Que toutefois, M.Y... n'a non seulement, jamais évoqué cette difficulté devant le juge de la mise en état, alors que son épouse avait revendiqué les clés de l'appartement avant de saisir ce dernier (Cf. lettre en ce sens le 12 avril 2000) mais encore, a fait valoir devant le juge qu'il réglait seul les charges, justifiant ainsi implicitement la détention des clés ;

Que la soeur de Mme X... atteste également qu'Annie X... n'a pas fréquenté le Lavandou depuis sa séparation, hormis en l'an 2000 ;

Que par ailleurs, Mme X... justifie de locations saisonnières en 2001,2002,2003, et 2004 ;

Qu'en outre, le courrier adressé par M.Y... à Mme X..., confirme les difficultés auxquelles elle se heurtait toujours pour se rendre à l'immeuble du Lavandou, et qu'en tout cas, elle n'en avait pas la libre disposition ;

Que c'est ainsi que M.Y... lui écrivait le 17 / 06 / 2004 qu'il serait au Lavandou au mois d'août, lui précisant : " Le Lavandou reste à ta disposition comme les années passées " si tu le désires " au mois de juillet et septembre de cette année " ;

Que ce courrier démontre d'une part, que comme en l'an 2000, et ce tel que cela résulte de l'ordonnance du juge de la mise en état, c'est M.Y... qui décide de la période où il veut se rendre au Lavandou, sans se soucier des éventuelles contraintes, ou souhaits de Mme X... et d'autre part, qu'il lui impose les périodes pendant lesquelles elle peut s'y rendre, qu'il limite qui plus est, à deux mois sur l'année et qu'il détermine unilatéralement.

Qu'en outre, il est rapporté la preuve que l'avocat de Mme X... a du solliciter auprès de celui de M.Y... le 18 avril 2005, la remise des clés du Lavandou qui ont été adressées le 15 avril 2005, pour que l'expert désigné par l'ordonnance du 1er avril 2005 puisse vaquer à sa mission (Cf. Courriers échangés entre les avocats des 15 et 18 avril 2005.

Attendu qu'il en résulte ainsi, que Mme X... rapporte la preuve qu'elle n'avait pas la libre disposition de ce bien de communauté, n'en possédait pas les clés, et n'avait aucune liberté d'y séjourner lorsqu'elle le désirait.

Que l'époux soutient en défense devant la Cour, que pour que la demande d'indemnité d'occupation sollicitée par son ex-épouse prospère, encore faudrait-il qu'il en ait eu la jouissance exclusive, ce qui n'est pas le cas en l'espèce dans la mesure où il se rendait au Lavandou avec les enfants ; que toutefois, le fait qu'il y aille avec les enfants du couple, ne donne pas pour autant à Mme X... la libre disposition de l'immeuble du LAVANDOU à laquelle elle était en droit de prétendre, s'agissant d'un immeuble de communauté.

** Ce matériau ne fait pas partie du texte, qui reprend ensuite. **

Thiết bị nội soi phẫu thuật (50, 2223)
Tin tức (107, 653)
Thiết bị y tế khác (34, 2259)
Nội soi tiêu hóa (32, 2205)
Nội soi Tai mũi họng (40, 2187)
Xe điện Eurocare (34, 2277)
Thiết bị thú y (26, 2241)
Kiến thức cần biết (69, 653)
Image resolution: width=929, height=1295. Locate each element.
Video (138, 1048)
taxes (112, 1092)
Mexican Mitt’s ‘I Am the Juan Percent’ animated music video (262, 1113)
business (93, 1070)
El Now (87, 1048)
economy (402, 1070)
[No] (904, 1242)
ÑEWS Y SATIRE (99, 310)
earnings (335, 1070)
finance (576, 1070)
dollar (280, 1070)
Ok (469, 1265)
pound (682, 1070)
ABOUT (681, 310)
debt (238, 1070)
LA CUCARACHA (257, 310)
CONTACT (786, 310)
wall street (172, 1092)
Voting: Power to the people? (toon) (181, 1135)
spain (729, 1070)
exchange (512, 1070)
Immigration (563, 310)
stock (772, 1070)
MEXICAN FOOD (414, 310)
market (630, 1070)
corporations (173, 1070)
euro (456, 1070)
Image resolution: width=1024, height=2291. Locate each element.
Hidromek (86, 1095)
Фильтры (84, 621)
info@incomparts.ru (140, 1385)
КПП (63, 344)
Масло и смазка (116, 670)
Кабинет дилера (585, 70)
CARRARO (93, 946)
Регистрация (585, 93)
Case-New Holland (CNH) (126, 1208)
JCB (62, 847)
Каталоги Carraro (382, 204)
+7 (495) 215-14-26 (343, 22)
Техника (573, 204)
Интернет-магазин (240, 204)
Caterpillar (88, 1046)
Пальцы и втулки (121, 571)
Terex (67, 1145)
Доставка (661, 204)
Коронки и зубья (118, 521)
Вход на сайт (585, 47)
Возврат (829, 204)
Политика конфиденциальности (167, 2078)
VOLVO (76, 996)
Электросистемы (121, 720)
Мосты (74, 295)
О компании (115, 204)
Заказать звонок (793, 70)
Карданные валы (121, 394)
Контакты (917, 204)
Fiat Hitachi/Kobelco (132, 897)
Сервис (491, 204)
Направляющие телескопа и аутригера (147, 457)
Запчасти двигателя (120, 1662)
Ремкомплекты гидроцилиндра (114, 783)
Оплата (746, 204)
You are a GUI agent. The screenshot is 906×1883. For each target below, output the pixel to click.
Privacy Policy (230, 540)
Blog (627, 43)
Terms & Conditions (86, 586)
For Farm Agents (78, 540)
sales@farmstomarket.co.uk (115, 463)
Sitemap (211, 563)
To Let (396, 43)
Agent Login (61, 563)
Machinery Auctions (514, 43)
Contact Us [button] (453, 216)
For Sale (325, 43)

Attendu par ailleurs, que Mme X... soutient que cet immeuble aurait été loué
à son insu, et produit une attestation de M.D... qui indique avoir loué l'immeuble du Lavandou à M.Y... pour la période allant du 22 août 1999 au 04 / 09 / 01999 moyennent le paiement en espèces de la somme de 3 000 F ; que le premier juge n'a pas accueilli la demande de Mme X..., aux motifs que cette location se situait en 1999, soit à une période où le couple n'était pas encore séparé ; que toutefois, Mme X... rapporte la preuve par le bail qu'elle a souscrit le 28 mai 1999 auprès des HLM de LIMOGES, qu'à la date de la location du Lavandou, le couple était déjà séparé ;

Que M.Y... devra donc rapporter cette somme à la communauté, et se verra privé de sa part en application de l'A. 1477 du Code Civil .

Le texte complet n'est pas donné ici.